Backtest: Looping





Kerry Back

  • We’ll stick with monthly portfolio formation.
  • At the beginning of each month, choose what seems to be the best portfolio (possibly including shorts) based on the data available at that time.
  • Hold the portfolio for a month and record the return.
  • Rinse and repeat.

  • Example: Jan 1, 2020. All data prior to 2020 is regarded as training data.
  • We can use it to train models, compare hyparameters, and compare models.
  • To compare hyperparameters and models and avoid over-fitting, we should split the training data into train and test, or cross validate.
  • To do extensive model and hyperparameter search at each month in a long time period will be slow.

  • Given limited computer resources, we will simplify. We will just train each month, rather than train/validate/test each month.
  • To simplify further, we will just train some months and use the trained model to form predictions for several following months.

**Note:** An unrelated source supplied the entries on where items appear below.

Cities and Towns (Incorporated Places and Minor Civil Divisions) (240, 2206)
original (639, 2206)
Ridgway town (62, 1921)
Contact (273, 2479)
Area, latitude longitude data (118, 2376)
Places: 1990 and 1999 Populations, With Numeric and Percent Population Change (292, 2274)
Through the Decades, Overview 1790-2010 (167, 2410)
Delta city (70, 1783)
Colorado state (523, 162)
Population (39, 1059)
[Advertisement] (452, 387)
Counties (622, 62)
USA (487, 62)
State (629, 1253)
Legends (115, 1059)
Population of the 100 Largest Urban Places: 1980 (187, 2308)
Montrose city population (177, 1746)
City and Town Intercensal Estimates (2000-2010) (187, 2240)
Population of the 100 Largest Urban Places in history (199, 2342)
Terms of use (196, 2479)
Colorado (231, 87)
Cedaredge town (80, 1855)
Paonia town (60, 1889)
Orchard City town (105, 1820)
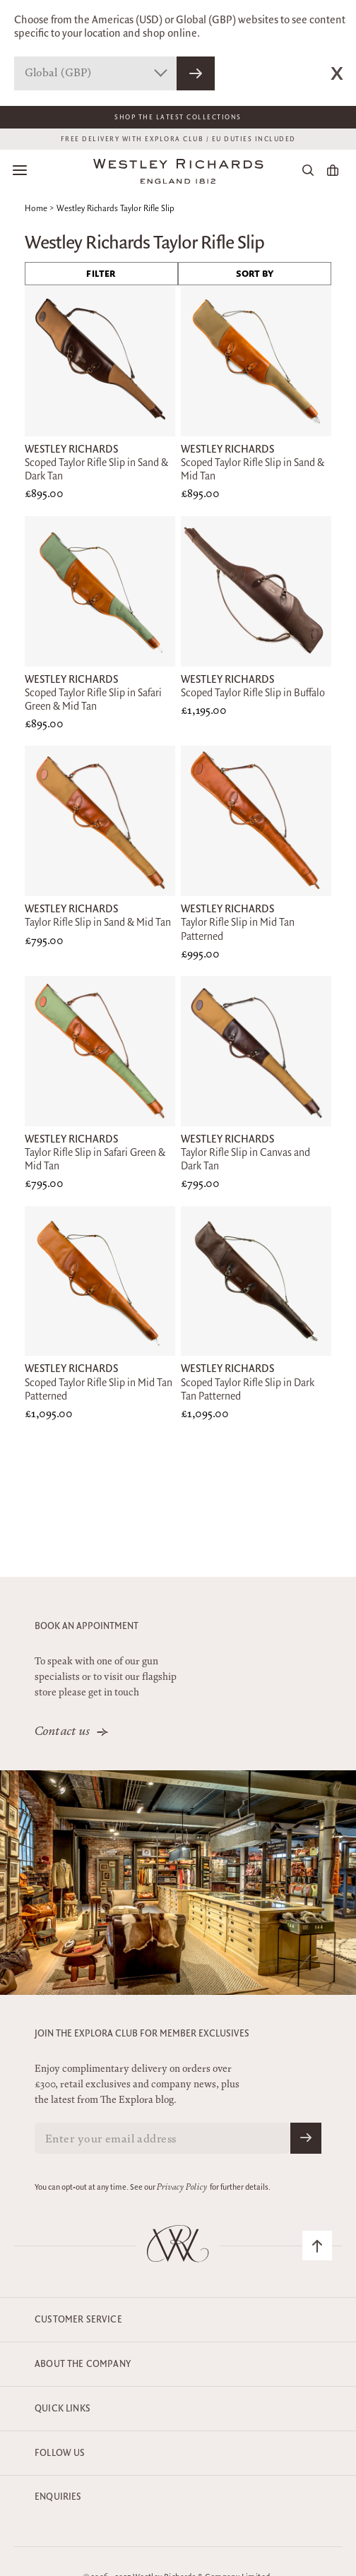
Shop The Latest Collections (178, 117)
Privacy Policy (182, 2187)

Example: train every five years:
df = df.set_index(["date", "ticker"])
dates = ["2005-01", "2010-01", "2015-01", "2020-01", "3000-01"]
for train_date, end_date in zip(dates[:-1], dates[1:]):
  train at train_date
  predict at train_date ... up to but not including end_date
  store predictions in a (date, ticker) indexed series
df["predict"] = predictions

predictions = None
for train_date, end_date in zip(dates[:-1], dates[1:]):
  fltr1 = df.index.get_level_values("date") < train_date
  fltr2 = df.index.get_level_values("date") < end_date
  train = df[fltr1]
  test = df[~fltr1 & fltr2]
  Xtrain = train[features]
  ytrain = train["ret"]
  Xtest = test[features]
  pipe.fit(Xtrain, ytrain)
  pred = pipe.predict(Xtest)
  pred = pd.Series(pred, index=test.index)
  predictions = pd.concat((predictions, pred))
df["predict"] = predictions